Eindrücke von Haus Alt Holland - dessen charakteristischer Namenszug noch heute auf dem Gebäude an der Erkelenzer Straße zu lesen ist - kurz vor und nach dem Krieg. Heimatvereinsvorsitzender Sepp Becker, einige Jahre jünger als Karl Lieck, erinnert sich daran, als kleiner Junge nach dem Krieg mit Freunden die feinen Damen in ihren Abendkleidern bewundert zu haben. "Wir haben uns um die Fenster herumgeschlichen. Das war für uns damals eine andere Welt." Das Restaurant besaß gediegene Gasträume, eine Terrasse und einen Festsaal, dessen Flucht am Eingangsweg zum Judenbruch immer noch erkennbar ist.

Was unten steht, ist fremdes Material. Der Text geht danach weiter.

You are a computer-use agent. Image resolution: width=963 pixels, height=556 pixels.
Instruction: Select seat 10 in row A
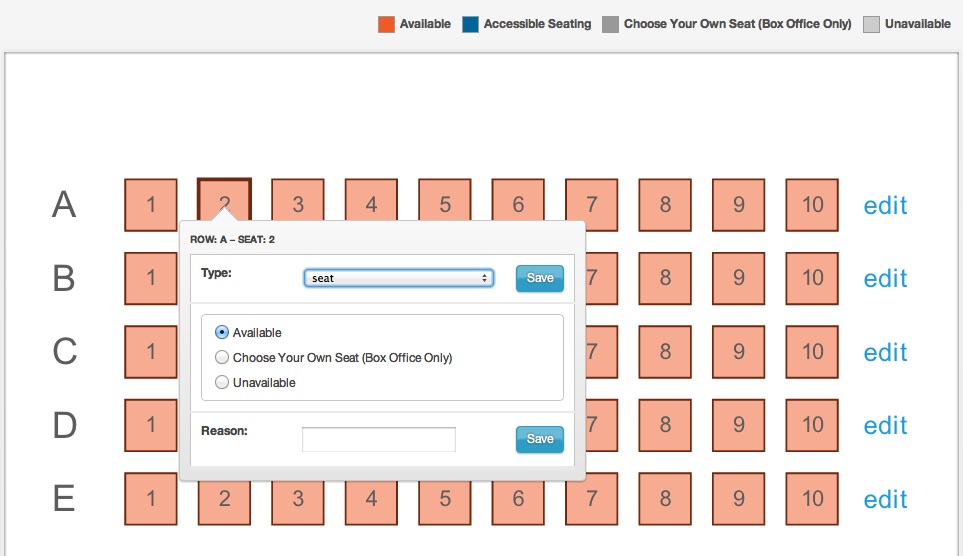click(x=812, y=205)

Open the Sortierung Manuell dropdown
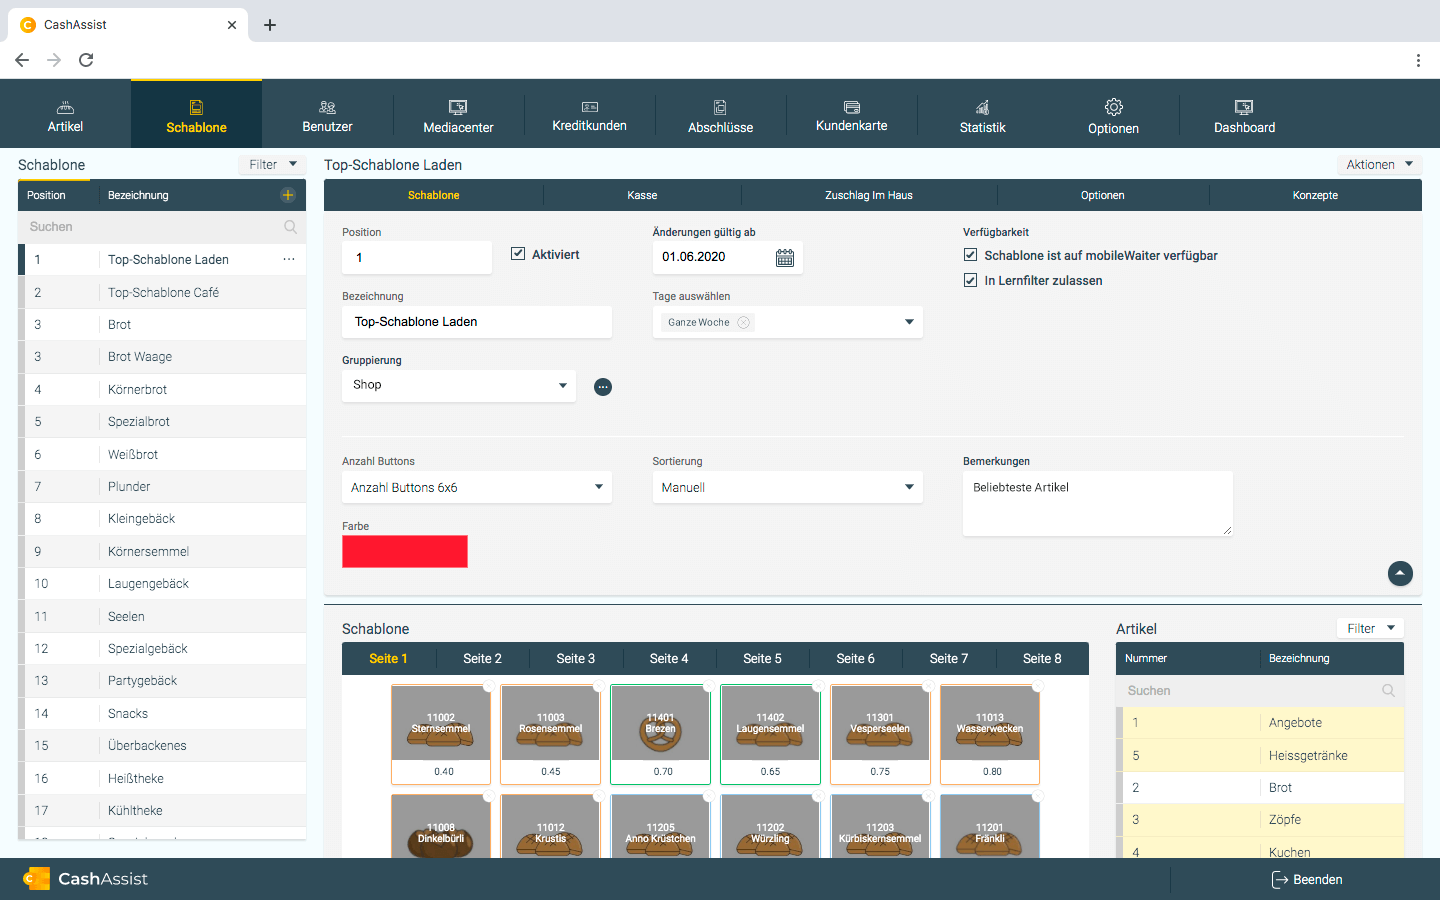coord(787,487)
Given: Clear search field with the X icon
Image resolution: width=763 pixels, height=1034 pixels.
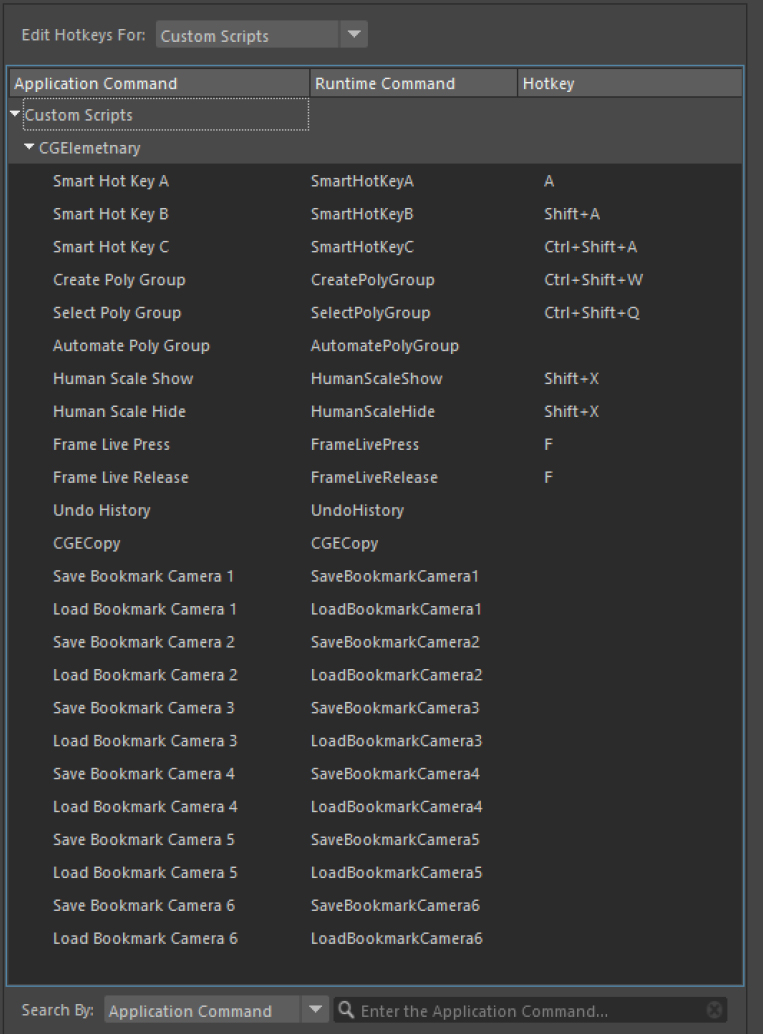Looking at the screenshot, I should [713, 1010].
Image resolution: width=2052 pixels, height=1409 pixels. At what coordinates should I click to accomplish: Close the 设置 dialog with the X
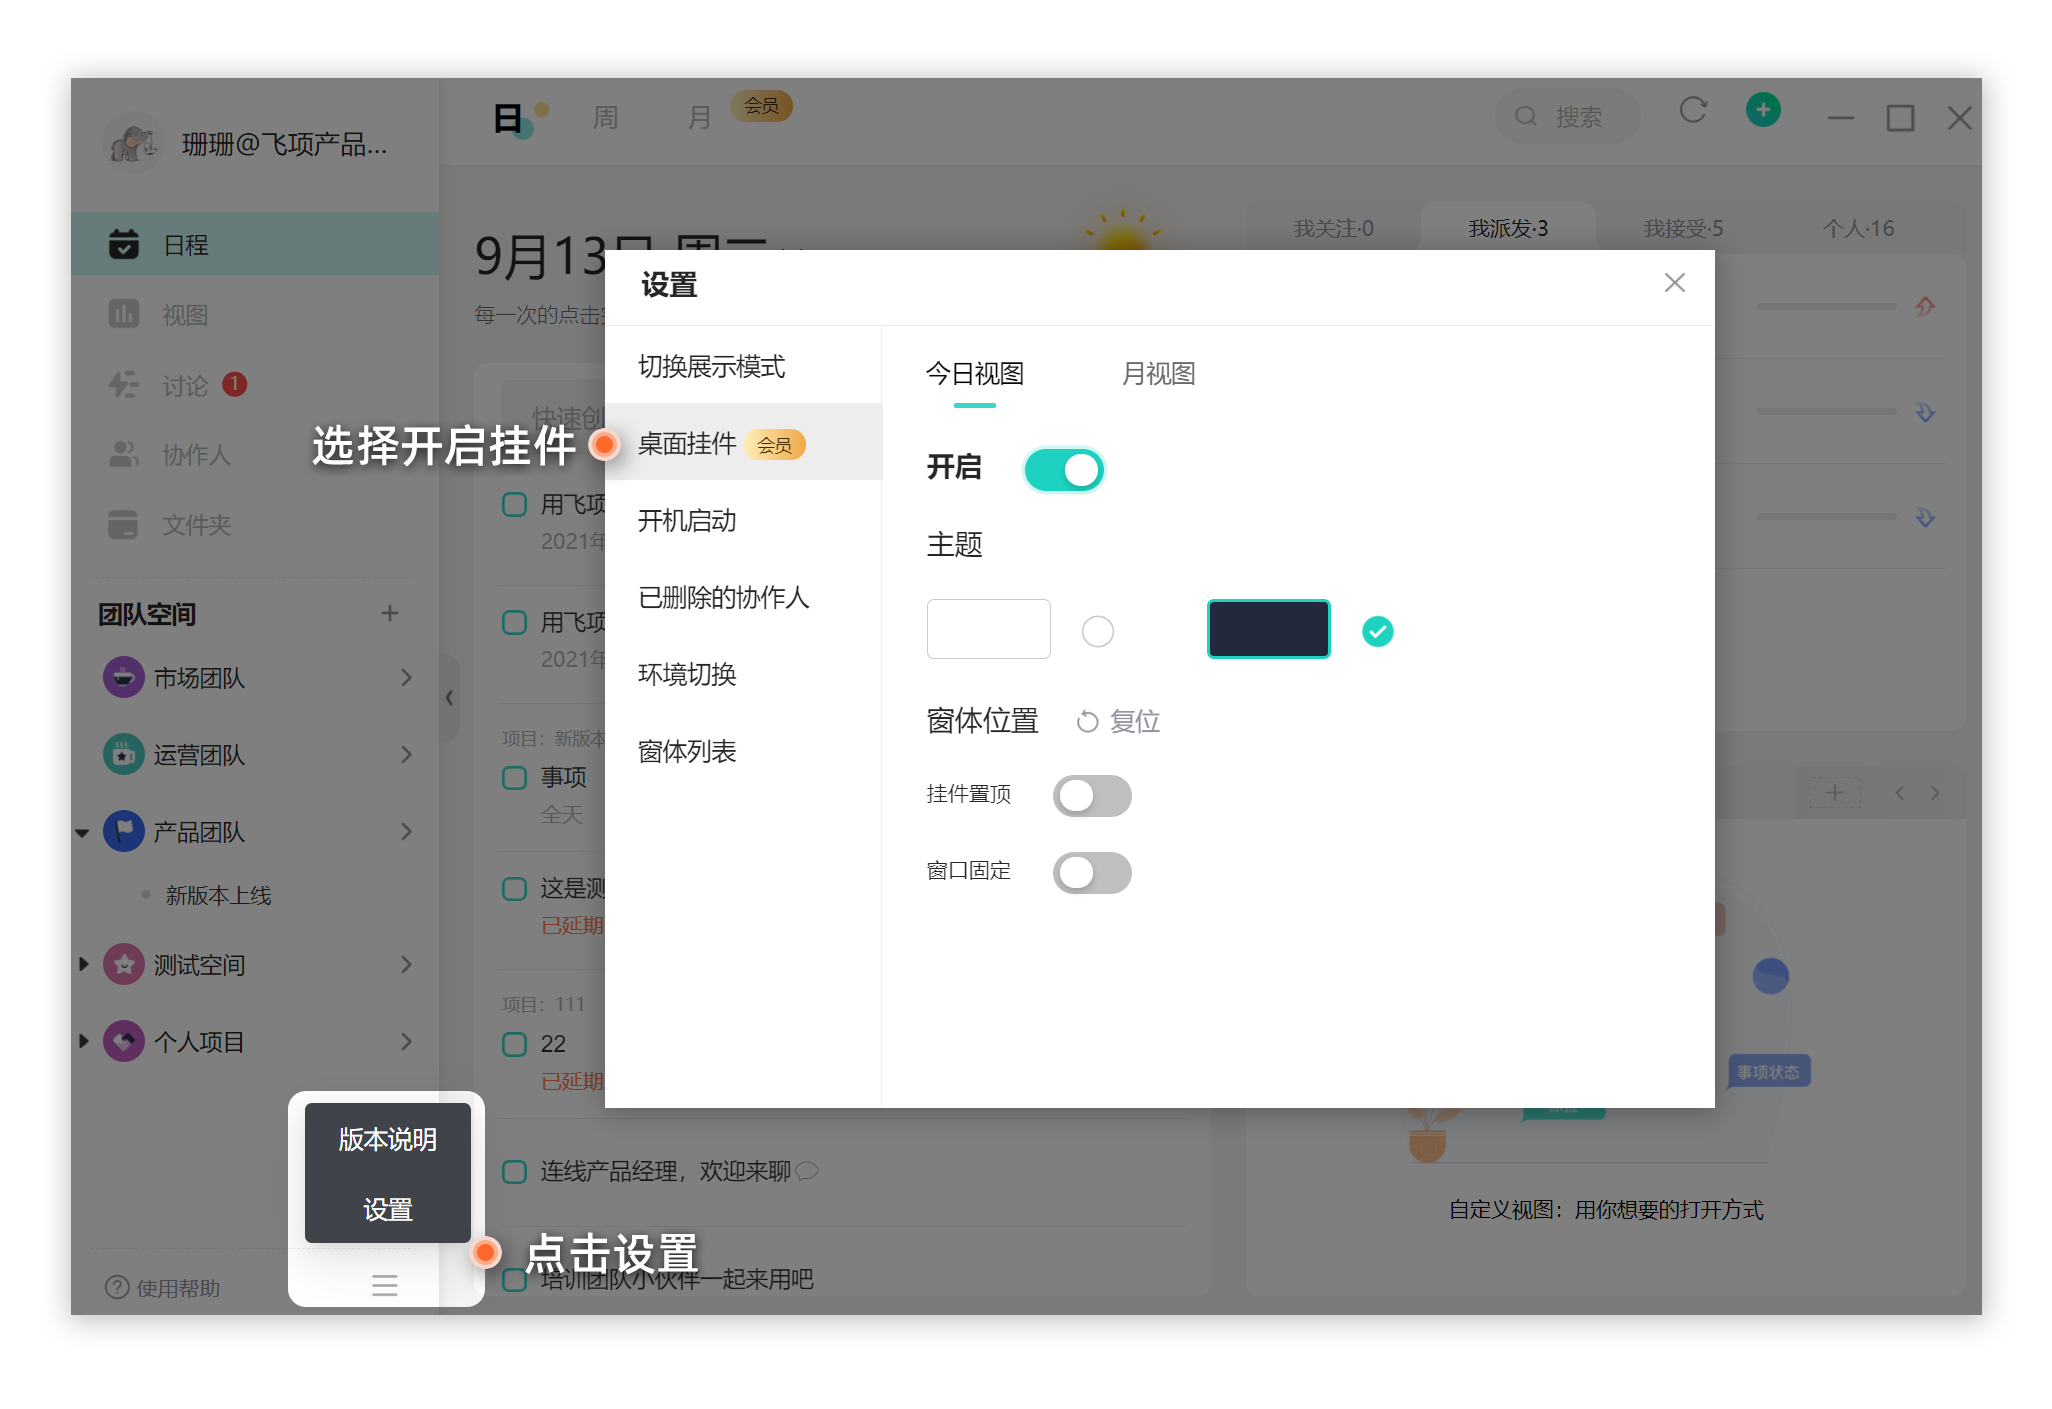point(1674,283)
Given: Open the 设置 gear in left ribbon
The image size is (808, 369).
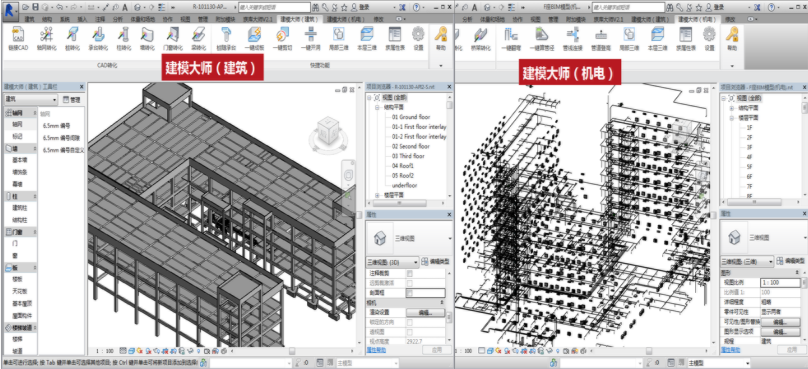Looking at the screenshot, I should tap(418, 39).
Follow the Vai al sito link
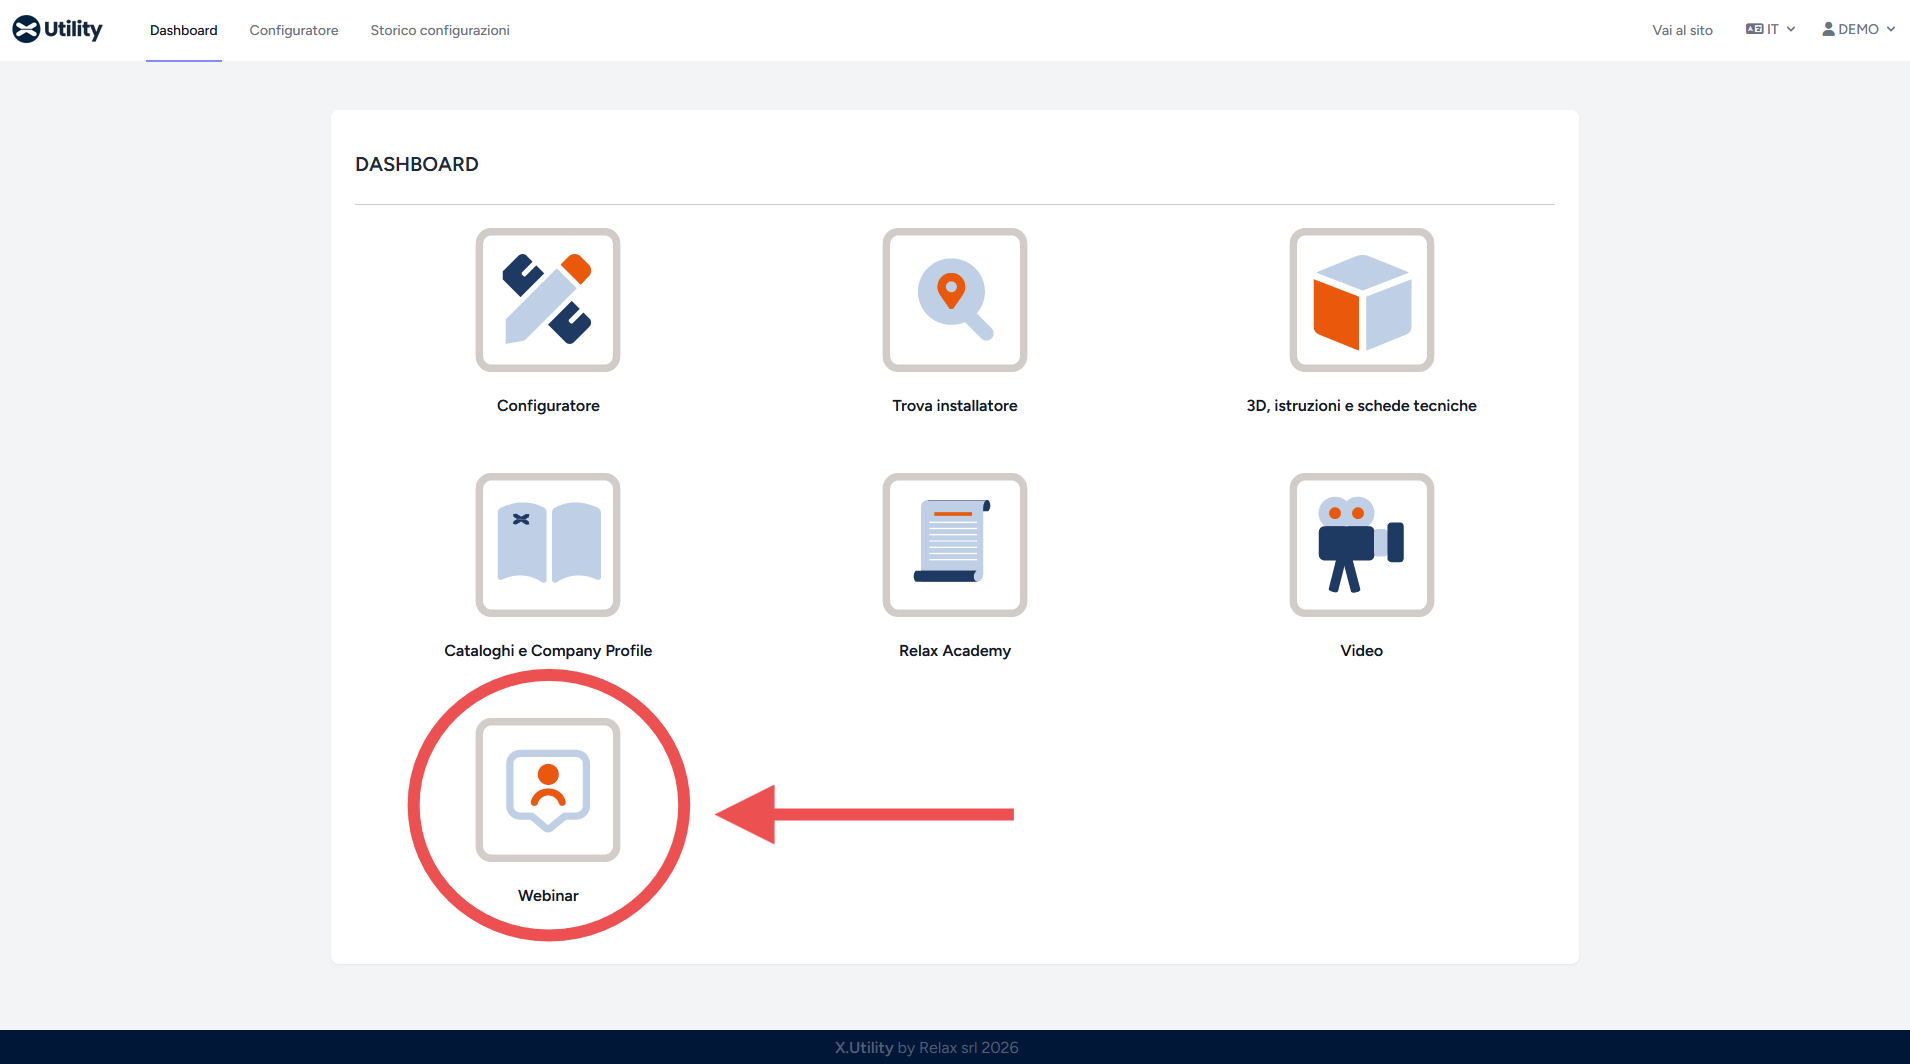The image size is (1910, 1064). [x=1682, y=31]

Foto: Archiv des Heimatvereins

Eine besondere Rolle spielte Haus Alt Holland für das gesellschaftliche Leben der Stadt vor und kurz nach dem Krieg. Wassenbergs Heimatkundler Karl Lieck hat für die Ausstellung sein Wissen über Alt Holland zusammengetragen. Das Haus war schon bevor 1894 die Seidenweberei in der unteren Fabrik an der Erkelenzer Straße ihren Betrieb aufnahm, als "Wald-Hotel" in Besitz der Geschwister Graab bekannt - als "Treffpunkt der besseren Gesellschaft", wie es Heribert Heinrichs in seiner Wassenberg-Chronik ausdrückt.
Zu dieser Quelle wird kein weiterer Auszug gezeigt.